> _What needs to be done_
Reproduce the passage below on nitrogen-vacancy centers coupled to whispering-gallery-mode microcavities, word for word and in full.

> _Text excerpt_
######

On the other hand, since the first report of optically detected magnetic resonance on the single diamond nitrogen-vacancy (NV) center occurred in 1997 [27], NV centers have been considered as an excellent candidate for quantum information processing because of its extremely long electronic spin decoherence time even at room temperature [28–38]. Recently, a combination of NV centers and high-Q WGM microcavities which represents a promising solid-state CQED system has attracted much attention [39–47]. This composite system combines the advantages of NV centers and WGM microcavities. Therefore, this CQED system has been applied in many fields about quantum information processing (QIP). For instance, Xiao et al. proposed a scheme for producing the NOON state in a hybrid photonic-plasmonic resonant structure which consists of *N* identical metal nanoparticle (MNP) and a WGM microcavity [48]. Recently, Chen et al. investigated the entanglement generation between two quantum dots (QDs) through the scattering of the surface plasmons (SPs) in a metal nanowire [49] and a metal nanoring resonator [50]. They showed that the interference between the incident and scattered SP in the resonator with asymmetric couplings to QDs could lead to interesting concurrence dynamics. Yang et al. proposed two schemes to prepare the W state and Bell state with separate NV centers in the diamond nanocrystal-WGM-microsphere system by virtue of Raman transition with the cavity field virtually excited, dark state evolution and adiabatic passage, which is tolerant to ambient noise and experimental parameter fluctuations [51, 52].

Based on these achievements, we study the interaction of twin cw and ccw WGMs of the microtoroidal resonator with two NV centers in a diamond nanocrystal. Using the microscopic master equation approach, we calculate the concurrence *C* for investigating the degree and dynamics of entanglement. We look into the influences of the coupling strength *g* between WGMs (or the radius *R* of the two spherical NV centers because of *g* ∝ *R*^{3}[53]), the detuning Δ between the NV center and microresonator, the distance *d* between two NV centers (or the phase *ϕ* because of *ϕ* = *kd* with *k* being the wave vector), and the initial state *ρ*(0) of the coupled system on the degree and dynamics of entanglement. It is shown that the maximum entanglement between the two NV centers can be achieved at appropriate times through adjusting these controllable system parameters. The interacting systems may serve as a platform to generate quantum entanglement between the two NV centers.

######

> _Given information_
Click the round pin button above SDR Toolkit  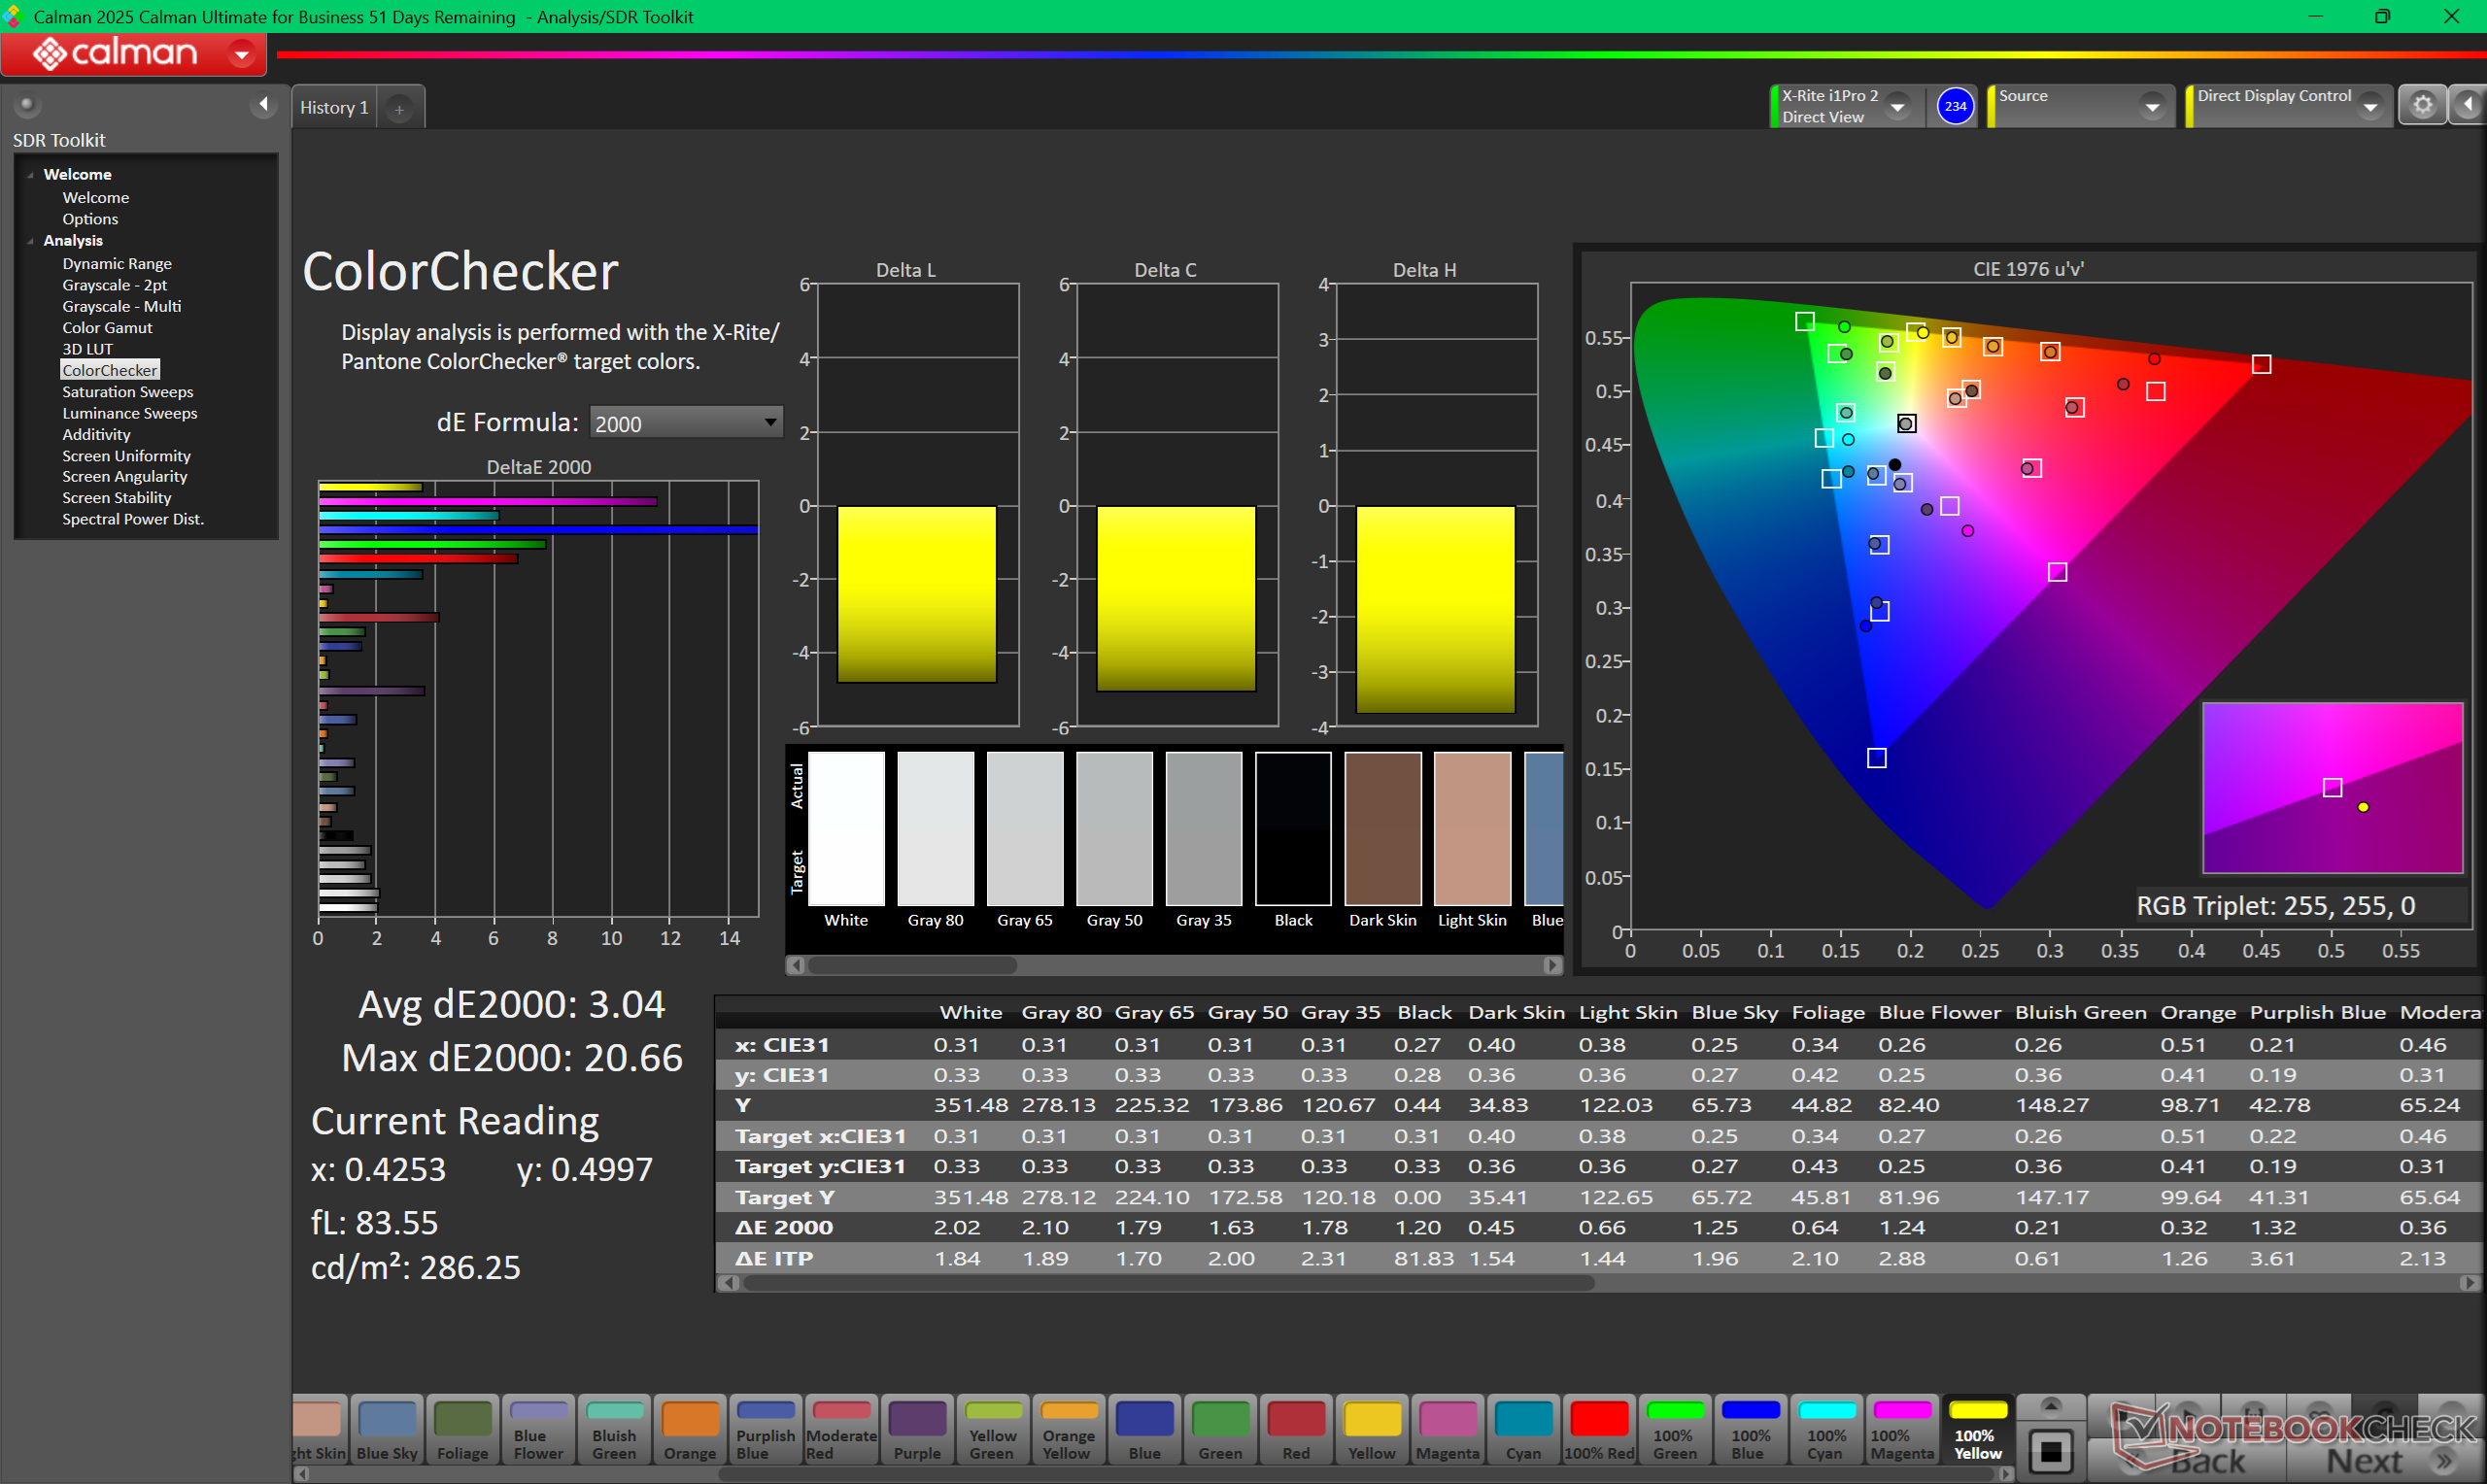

######

> _Response to this task_
On the other hand, since the first report of optically detected magnetic resonance on the single diamond nitrogen-vacancy (NV) center occurred in 1997 [27], NV centers have been considered as an excellent candidate for quantum information processing because of its extremely long electronic spin decoherence time even at room temperature [28–38]. Recently, a combination of NV centers and high-Q WGM microcavities which represents a promising solid-state CQED system has attracted much attention [39–47]. This composite system combines the advantages of NV centers and WGM microcavities. Therefore, this CQED system has been applied in many fields about quantum information processing (QIP). For instance, Xiao et al. proposed a scheme for producing the NOON state in a hybrid photonic-plasmonic resonant structure which consists of *N* identical metal nanoparticle (MNP) and a WGM microcavity [48]. Recently, Chen et al. investigated the entanglement generation between two quantum dots (QDs) through the scattering of the surface plasmons (SPs) in a metal nanowire [49] and a metal nanoring resonator [50]. They showed that the interference between the incident and scattered SP in the resonator with asymmetric couplings to QDs could lead to interesting concurrence dynamics. Yang et al. proposed two schemes to prepare the W state and Bell state with separate NV centers in the diamond nanocrystal-WGM-microsphere system by virtue of Raman transition with the cavity field virtually excited, dark state evolution and adiabatic passage, which is tolerant to ambient noise and experimental parameter fluctuations [51, 52].

Based on these achievements, we study the interaction of twin cw and ccw WGMs of the microtoroidal resonator with two NV centers in a diamond nanocrystal. Using the microscopic master equation approach, we calculate the concurrence *C* for investigating the degree and dynamics of entanglement. We look into the influences of the coupling strength *g* between WGMs (or the radius *R* of the two spherical NV centers because of *g* ∝ *R*^{3}[53]), the detuning Δ between the NV center and microresonator, the distance *d* between two NV centers (or the phase *ϕ* because of *ϕ* = *kd* with *k* being the wave vector), and the initial state *ρ*(0) of the coupled system on the degree and dynamics of entanglement. It is shown that the maximum entanglement between the two NV centers can be achieved at appropriate times through adjusting these controllable system parameters. The interacting systems may serve as a platform to generate quantum entanglement between the two NV centers.